Most Turbo decoders employ one or more of adaptive stopping criteria to stop performing further decoding iterations. One such criteria may be to check the CRC of a Code Block at the end of each iteration. If the CRC passes, then the Turbo decoder may stop performing further iterations on that Code Block. Another adaptive stopping criteria may include the detection of conditions where a Code Block may be unlikely to be successfully decoded regardless of the number of iterations. Despite using such adaptive stopping criteria, the worst case scenario of requiring maximum number of iterations in a subframe cannot be avoided.
Due to statistical nature of the signal conditions and the number of decoding iterations required, a Turbo decoder may require variable number of iterations and therefore variable amount of time to finish decoding all the Code Blocks of a subframe. If the decoding of one subframe is not finished before another subframe needs to be decoded, the processing of subsequent subframes may be delayed. Such consecutive delays can eventually cause excessive delays and the Turbo decoder may never catch up to the real time and be able to sustain the required throughput and latency requirements. Delay is a critical factor because the acknowledgement (positive or negative) may need to be sent to the base station in a timely manner for the Hybrid Automatic Repeat Request (HARQ) protocol to work properly. Therefore, even though on average the required number of Turbo decoder iterations may be low, a Turbo decoder must be designed to handle worst case scenarios over a sustained period of time.

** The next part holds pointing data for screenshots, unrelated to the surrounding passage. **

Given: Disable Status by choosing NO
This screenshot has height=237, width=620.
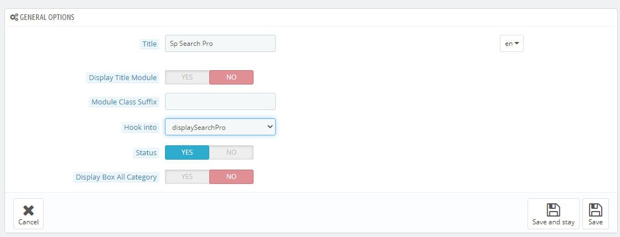Looking at the screenshot, I should (x=231, y=152).
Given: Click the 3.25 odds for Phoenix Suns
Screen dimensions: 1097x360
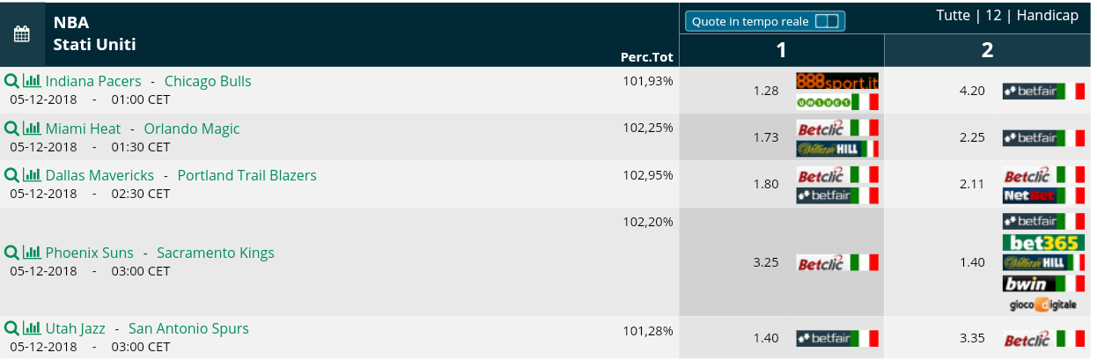Looking at the screenshot, I should point(766,262).
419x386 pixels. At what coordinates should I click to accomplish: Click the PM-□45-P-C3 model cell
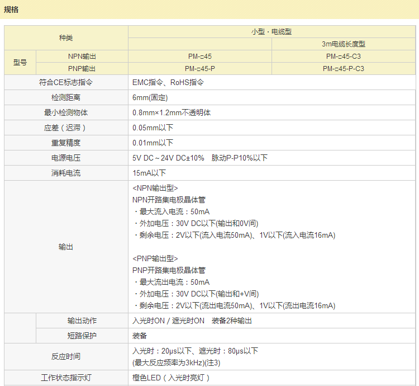(343, 68)
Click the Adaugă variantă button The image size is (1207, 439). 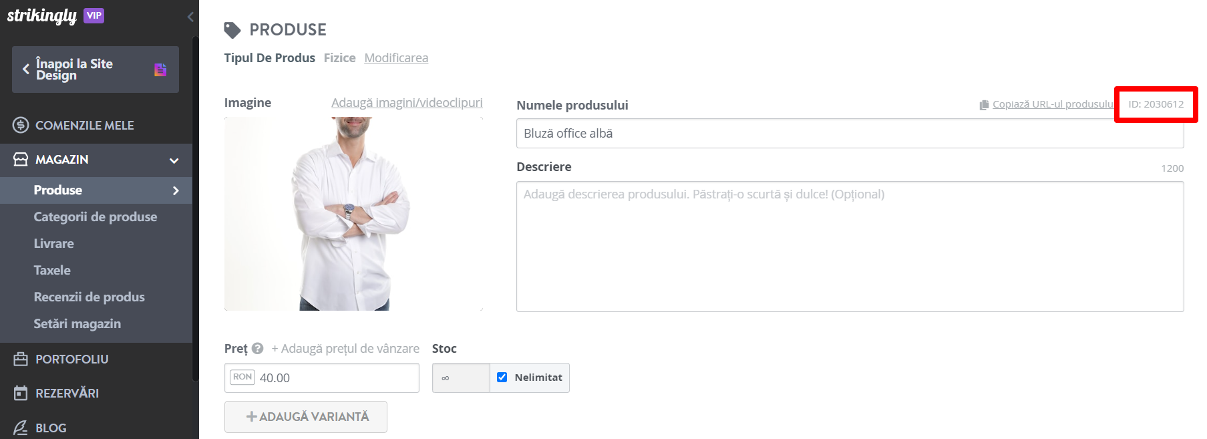306,416
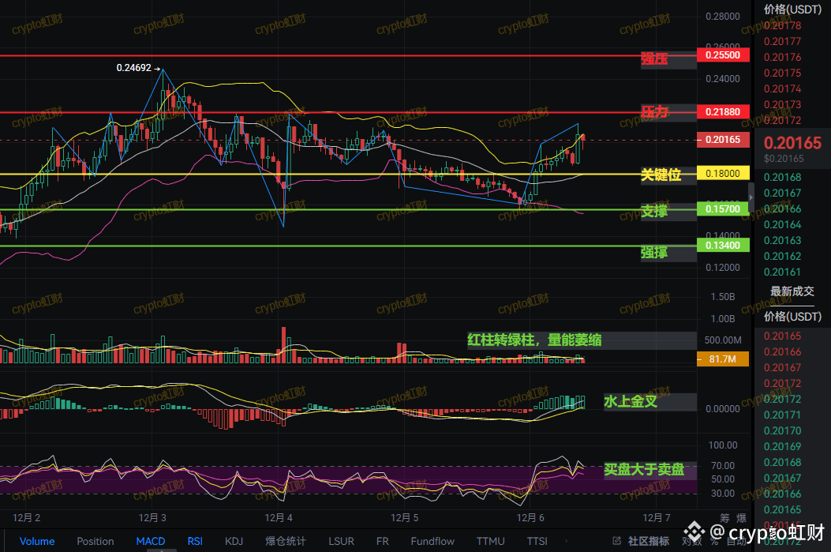Disable the RSI indicator
The width and height of the screenshot is (831, 552).
pyautogui.click(x=194, y=541)
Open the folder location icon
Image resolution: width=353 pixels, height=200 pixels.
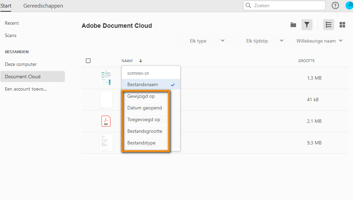[x=293, y=25]
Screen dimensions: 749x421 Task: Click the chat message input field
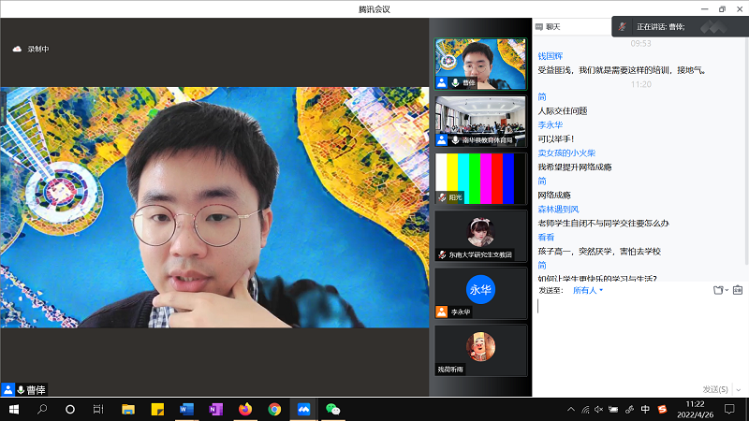pyautogui.click(x=637, y=337)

Conventional methods for handling the Turbo decoder iterations requirement set an upper limit to the maximum number of Turbo iterations allowed for decoding one Code Block. Similarly, the maximum number of Turbo iterations allowed for an entire subframe may be limited to a value based on the implementation constraints. With the conventional method, if the turbo decoder completes the decoding of a Code Block in fewer iterations than the configured maximum allowed number of iterations, the time saved in unused iterations may not be utilized due to the static nature of the method.